== Segment start ==

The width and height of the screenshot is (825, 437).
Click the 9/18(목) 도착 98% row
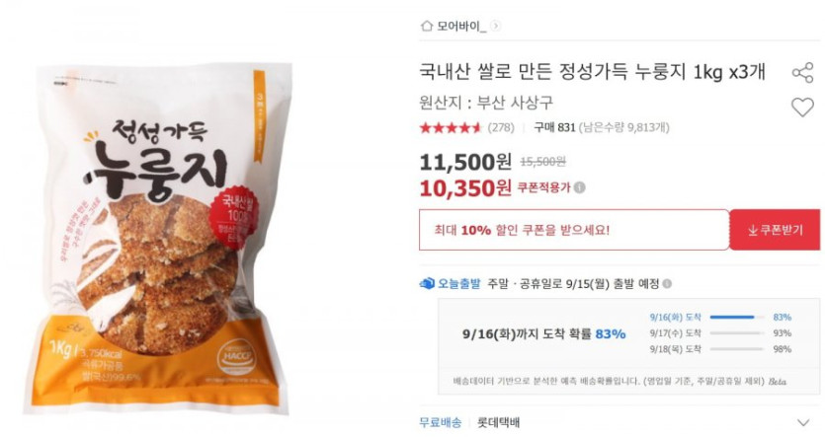click(720, 349)
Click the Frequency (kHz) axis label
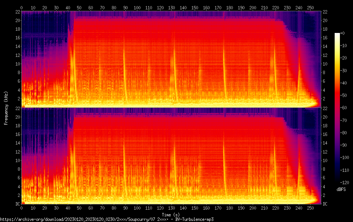 pos(6,107)
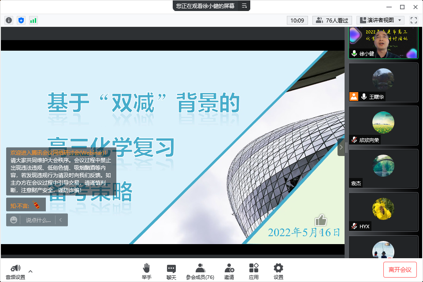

== Segment end ==

Problem statement — If a record holds a picture, leave that picture out; retype everything else exactly.

Written solution —
The width and height of the screenshot is (825, 437).
Click the 9/18(목) 도착 98% row
click(720, 349)
Click the Frequency (kHz) axis label
 pos(6,107)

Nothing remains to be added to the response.